Spend Bitcoin at Businesses
A growing number of companies accept bitcoin directly. Microsoft has accepted bitcoin payments for years. AT&T lets customers pay phone bills through the payment processor BitPay. Electronics retailer Newegg, streaming platform Twitch, and food chains including Chipotle, Burger King, and Subway all accept bitcoin through various payment processors. You can book flights and hotels on platforms like Travala and Alternative Airlines, buy movie tickets at AMC Theatres, or pay for a VPN through ExpressVPN. Thousands of independent online stores built on Shopify also accept crypto at checkout.
In the luxury space, brands like Gucci, Balenciaga, and TAG Heuer accept crypto in select locations. Even Starbucks lets you load your account balance using bitcoin through integrated third-party partners.
When a retailer accepts bitcoin, the checkout process typically gives you a QR code or a bitcoin address to send payment to, along with a time window (usually 10 to 15 minutes) to complete the transaction before the quoted price expires.
Crypto Debit Cards
If a store doesn’t accept bitcoin directly, a crypto debit card bridges the gap. These cards link to your bitcoin balance and automatically convert the necessary amount to regular currency at the moment of purchase. You swipe or tap the card like any Visa or Mastercard, and the merchant receives dollars (or their local currency) while your bitcoin balance decreases. Several exchanges and wallet providers offer these cards, and they work at millions of locations worldwide.
Keep Your Bitcoin Safe
Security is the single most important habit to build. Bitcoin scams are sophisticated, and losses are usually permanent.
Guard your recovery phrase. Write it on paper and store it somewhere physically secure, like a safe or a safety deposit box. Never type it into a website, paste it in a chat, or store it in a screenshot on your phone. No legitimate company will ever ask for your recovery phrase.
Watch for phishing. Scammers send emails claiming your crypto account is compromised, complete with urgent-sounding language and links to fake login pages designed to steal your credentials. Others create fake browser extensions that mimic popular wallets. Once installed, these extensions harvest your private keys and drain your account. Only download wallet software from official websites or verified app store listings.

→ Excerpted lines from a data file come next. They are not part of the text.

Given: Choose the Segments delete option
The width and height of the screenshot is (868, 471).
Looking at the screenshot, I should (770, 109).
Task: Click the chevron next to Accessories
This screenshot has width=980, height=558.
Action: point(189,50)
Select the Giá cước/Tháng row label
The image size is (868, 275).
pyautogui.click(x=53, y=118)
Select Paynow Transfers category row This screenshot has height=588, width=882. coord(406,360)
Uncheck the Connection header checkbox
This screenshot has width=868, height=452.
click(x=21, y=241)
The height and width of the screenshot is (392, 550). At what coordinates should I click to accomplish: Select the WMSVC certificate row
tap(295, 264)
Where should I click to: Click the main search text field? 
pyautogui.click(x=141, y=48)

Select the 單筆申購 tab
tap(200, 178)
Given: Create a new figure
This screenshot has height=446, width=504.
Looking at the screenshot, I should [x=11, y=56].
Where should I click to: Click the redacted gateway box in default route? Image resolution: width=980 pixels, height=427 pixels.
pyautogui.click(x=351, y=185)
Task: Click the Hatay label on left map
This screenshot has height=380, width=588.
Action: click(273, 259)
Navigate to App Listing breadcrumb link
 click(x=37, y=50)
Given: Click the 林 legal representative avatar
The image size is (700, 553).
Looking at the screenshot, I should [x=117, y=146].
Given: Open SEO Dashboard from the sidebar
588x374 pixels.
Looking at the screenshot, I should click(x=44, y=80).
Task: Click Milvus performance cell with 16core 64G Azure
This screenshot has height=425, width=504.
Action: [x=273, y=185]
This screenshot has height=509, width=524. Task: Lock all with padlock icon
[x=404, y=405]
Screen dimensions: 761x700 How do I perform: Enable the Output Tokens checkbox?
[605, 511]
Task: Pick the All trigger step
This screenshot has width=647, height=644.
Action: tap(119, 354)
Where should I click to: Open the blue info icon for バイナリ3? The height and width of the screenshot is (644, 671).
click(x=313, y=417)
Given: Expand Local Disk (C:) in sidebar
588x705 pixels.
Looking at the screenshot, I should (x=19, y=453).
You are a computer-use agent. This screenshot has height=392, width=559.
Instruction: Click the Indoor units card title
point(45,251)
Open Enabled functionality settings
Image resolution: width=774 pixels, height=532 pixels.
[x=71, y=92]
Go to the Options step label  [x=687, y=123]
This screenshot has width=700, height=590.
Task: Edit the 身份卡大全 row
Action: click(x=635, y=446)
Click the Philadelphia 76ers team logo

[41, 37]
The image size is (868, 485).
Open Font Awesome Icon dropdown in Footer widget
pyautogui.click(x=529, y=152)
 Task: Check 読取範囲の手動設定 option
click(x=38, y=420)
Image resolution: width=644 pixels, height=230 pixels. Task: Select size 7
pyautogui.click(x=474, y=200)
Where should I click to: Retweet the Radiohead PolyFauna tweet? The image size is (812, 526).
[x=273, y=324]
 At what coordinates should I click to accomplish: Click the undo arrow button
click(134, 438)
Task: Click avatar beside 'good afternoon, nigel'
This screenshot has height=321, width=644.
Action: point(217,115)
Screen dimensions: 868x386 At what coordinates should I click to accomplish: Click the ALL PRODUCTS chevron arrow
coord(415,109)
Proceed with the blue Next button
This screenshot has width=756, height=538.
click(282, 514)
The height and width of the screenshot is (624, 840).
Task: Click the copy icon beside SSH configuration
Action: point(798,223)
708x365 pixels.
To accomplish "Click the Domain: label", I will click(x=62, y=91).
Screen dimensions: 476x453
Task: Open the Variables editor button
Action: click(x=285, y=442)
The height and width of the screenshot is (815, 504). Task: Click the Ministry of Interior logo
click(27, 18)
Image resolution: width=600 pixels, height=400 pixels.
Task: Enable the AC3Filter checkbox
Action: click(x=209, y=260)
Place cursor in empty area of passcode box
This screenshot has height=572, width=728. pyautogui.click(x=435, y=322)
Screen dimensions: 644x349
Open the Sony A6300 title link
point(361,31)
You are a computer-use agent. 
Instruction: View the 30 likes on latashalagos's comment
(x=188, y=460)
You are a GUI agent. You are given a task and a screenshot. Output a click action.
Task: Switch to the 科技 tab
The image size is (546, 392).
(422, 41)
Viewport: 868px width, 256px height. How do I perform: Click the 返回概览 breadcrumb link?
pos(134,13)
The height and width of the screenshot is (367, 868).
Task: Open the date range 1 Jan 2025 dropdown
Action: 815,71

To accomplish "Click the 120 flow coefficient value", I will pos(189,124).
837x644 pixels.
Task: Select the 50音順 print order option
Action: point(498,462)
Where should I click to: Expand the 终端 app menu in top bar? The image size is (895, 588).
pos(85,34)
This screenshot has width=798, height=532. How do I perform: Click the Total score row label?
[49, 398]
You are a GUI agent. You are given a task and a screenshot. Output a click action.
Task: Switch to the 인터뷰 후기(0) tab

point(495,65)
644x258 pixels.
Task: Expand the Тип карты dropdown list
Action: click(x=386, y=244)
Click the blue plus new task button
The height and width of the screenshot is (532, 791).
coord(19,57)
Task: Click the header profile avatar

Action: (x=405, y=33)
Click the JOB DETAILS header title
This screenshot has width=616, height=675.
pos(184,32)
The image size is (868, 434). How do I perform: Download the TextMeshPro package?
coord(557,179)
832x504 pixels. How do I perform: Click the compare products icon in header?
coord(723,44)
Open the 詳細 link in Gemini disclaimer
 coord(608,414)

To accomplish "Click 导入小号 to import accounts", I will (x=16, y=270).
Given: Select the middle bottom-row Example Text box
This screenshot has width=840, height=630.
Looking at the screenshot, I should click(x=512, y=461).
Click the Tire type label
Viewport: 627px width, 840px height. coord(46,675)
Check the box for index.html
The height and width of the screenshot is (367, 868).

Be skeptical of unsolicited help. Scammers pose as support teams on social media, targeting people who post about wallet problems. They offer to “recover your account” as a way to steal sensitive information. Real support teams will never message you first or ask for your private keys.
Avoid running unknown code. A newer scam tricks users into pasting code into their computer’s command line, sometimes disguised as a captcha verification. This installs malware that steals login credentials and private keys. Never run commands from sources you don’t fully trust.
Don’t blindly approve transactions. If you connect your wallet to a decentralized app or website, read what you’re authorizing before you sign. Approving an unknown smart contract can grant a scammer unlimited access to your wallet. If you can’t read the transaction details in plain language, don’t sign it.
Understand the Tax Side
The IRS treats bitcoin as property, not currency. This means every time you sell bitcoin, spend it on a purchase, or exchange it for another cryptocurrency, you may trigger a taxable event. If the bitcoin increased in value between when you bought it and when you used it, you owe capital gains tax on the difference. If it decreased in value, you may be able to claim a loss.
Simply buying bitcoin and holding it does not create a tax obligation. The tax event happens when you dispose of it. Keep records of what you paid for your bitcoin (your cost basis) and what it was worth when you spent or sold it. Most exchanges provide transaction history you can download, and several crypto tax software tools can import this data and generate the forms you need at tax time.
Receiving bitcoin as payment for work or services is treated as ordinary income, taxed at whatever the bitcoin was worth in dollars on the day you received it.